You don't need to be a social scientist to know there is a gender diversity problem in technology. The tech industry in Silicon Valley and across the nation is overwhelmingly male-dominated.
That isn't to say there aren't women working at tech firms. Marissa Mayer, the CEO of Yahoo! and Sheryl Sandberg of Facebook have raised the profile of women at high tech firms. But those prominent exceptions do not accurately portray who makes up the engineering ranks at those and other tech companies.
Visit Silicon Valley and you will hear many people talk about the need to increase the number of female hackers. The conventional wisdom about why there are so few women coders usually points a finger at disparities in the talent pool, which is linked to disparities in tech education.

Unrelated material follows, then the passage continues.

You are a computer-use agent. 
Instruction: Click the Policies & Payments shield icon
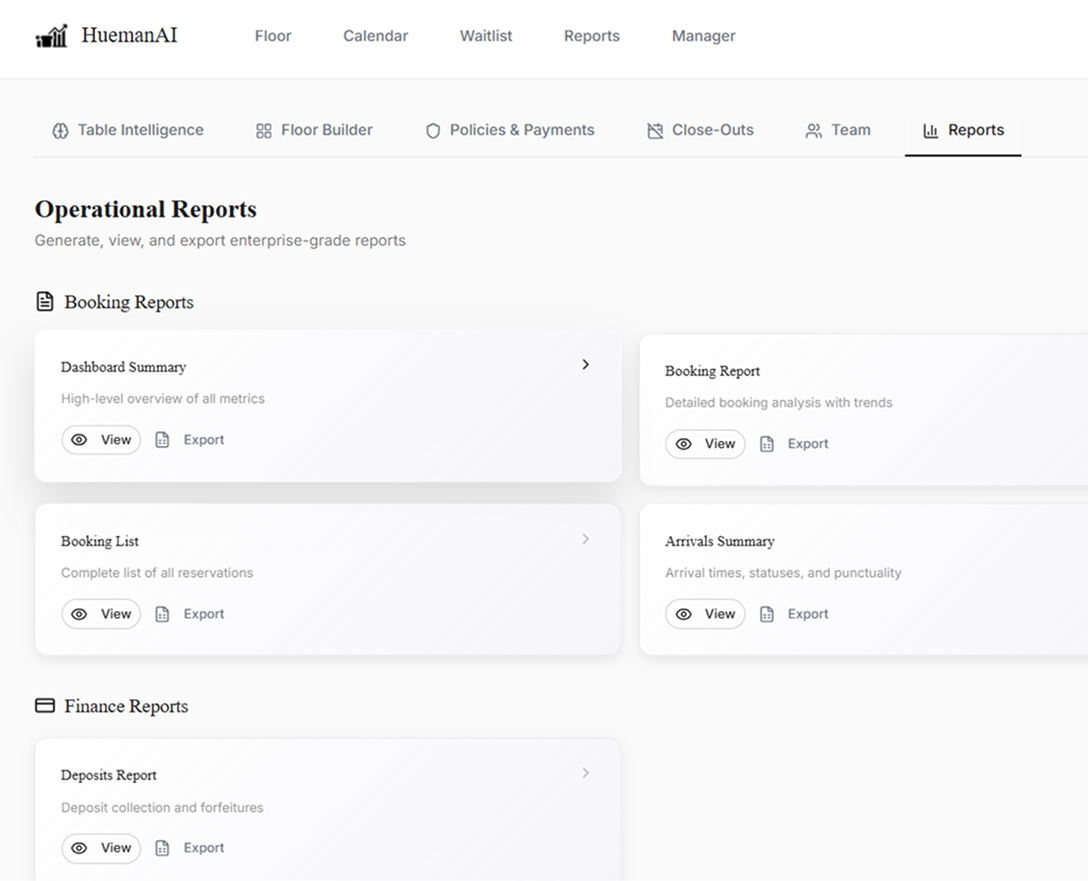click(433, 131)

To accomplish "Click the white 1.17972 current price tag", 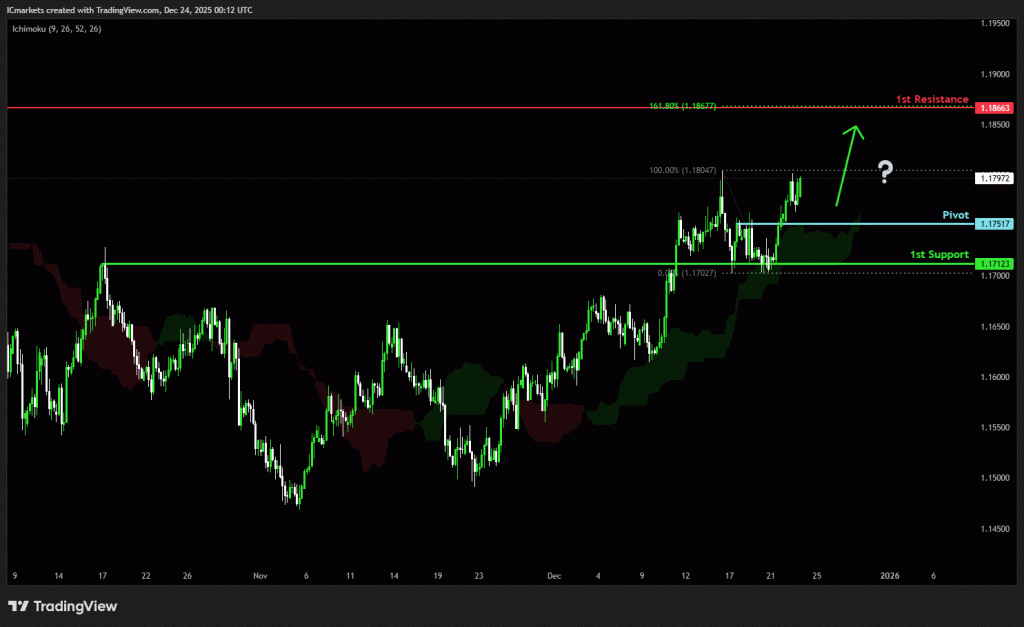I will [995, 178].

In fact, starting as early as adolescence, girls and boys often choose different academic paths. When the time comes for young people to elect to go into engineering school, serious gender disparities become visible.
A new study by University of Texas sociologist Catherine Riegle-Crumb in the journal Social Science Quarterly offers an interesting new perspective on this divide. Along with co-author Chelsea Moore, Riegle-Crumb decided to dive into the gender divide in high school physics courses. (Even as the gender divide in some areas of science has diminished, a stubborn gap has persisted for decades in high school physics.)
Riegle-Crumb had a simple question: The national divide showed boys were more likely to take physics than girls. But was this divide constant across the country?
In an analysis of some 10,000 students at nearly 100 schools, Riegle-Crumb found that the divide was anything but constant.